━━ Provided passage
The combustion of diesel fuel often results in a small amount of incomplete
combustion (e.g., exhaust particulates). The incombustibles provide a
small but critical degree of lubrication to the exhaust valve/seat
interface, thereby ensuring the durability of both cylinder heads and
valves. The combustion of natural gas is often very complete, with
virtually no incombustible materials. Therefore, the durability of the
cylinder head and valve is controlled by the properties of the lubricant
and its consumption rate. For this reason, gas engine oils are classified
according to their ash content, since it is the lubricant ash which acts
as a solid lubricant to protect the valve/seat interface. The oil industry
has accepted guidelines which classify gas engine oils according to their
ash level. The classifications are:
______________________________________
Ash Designation Ash Level (wt %, ASTM D874)
______________________________________
Ashless Ash < 0.1%
Low Ash 0.1 < Ash < 0.6
Medium Ash 0.6 < Ash < 1.5
High Ash Ash > 1.5
______________________________________
The ash level of the lubricant is often determined by its formulation
components, with metal-containing detergents (e.g., barium, calcium) and
metallic-containing antiwear additives contributing to the ash level of
the lubricant. For correct engine operation, gas engine manufacturers
define lubricant ash requirements as part of the lubricant specifications.
━━━━
### Exercise tasks
- 1) According to the gas engine oil passage, what acts as a solid lubricant to protect the valve/seat interface?
- 2) Update the gas engine oil passage: write out everything from "The combustion of diesel" down to "(wt %, ASTM D874)", putting "landfill gas" in place of "natural gas".
Work only from the gas engine oil passage.
━━ Data block
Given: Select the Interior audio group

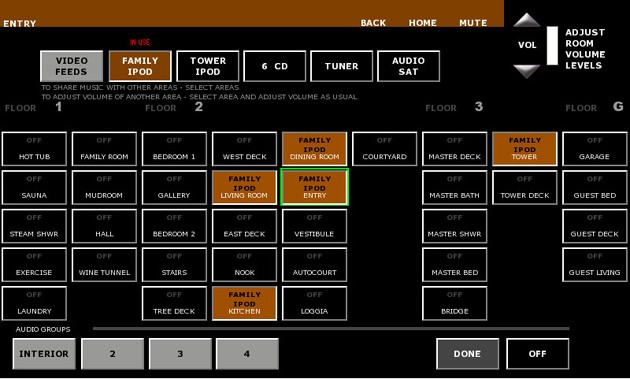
━━━━
### Solutions to the exercise
- 1) The lubricant ash.

- 2)
The combustion of diesel fuel often results in a small amount of incomplete
combustion (e.g., exhaust particulates). The incombustibles provide a
small but critical degree of lubrication to the exhaust valve/seat
interface, thereby ensuring the durability of both cylinder heads and
valves. The combustion of landfill gas is often very complete, with
virtually no incombustible materials. Therefore, the durability of the
cylinder head and valve is controlled by the properties of the lubricant
and its consumption rate. For this reason, gas engine oils are classified
according to their ash content, since it is the lubricant ash which acts
as a solid lubricant to protect the valve/seat interface. The oil industry
has accepted guidelines which classify gas engine oils according to their
ash level. The classifications are:
______________________________________
Ash Designation Ash Level (wt %, ASTM D874)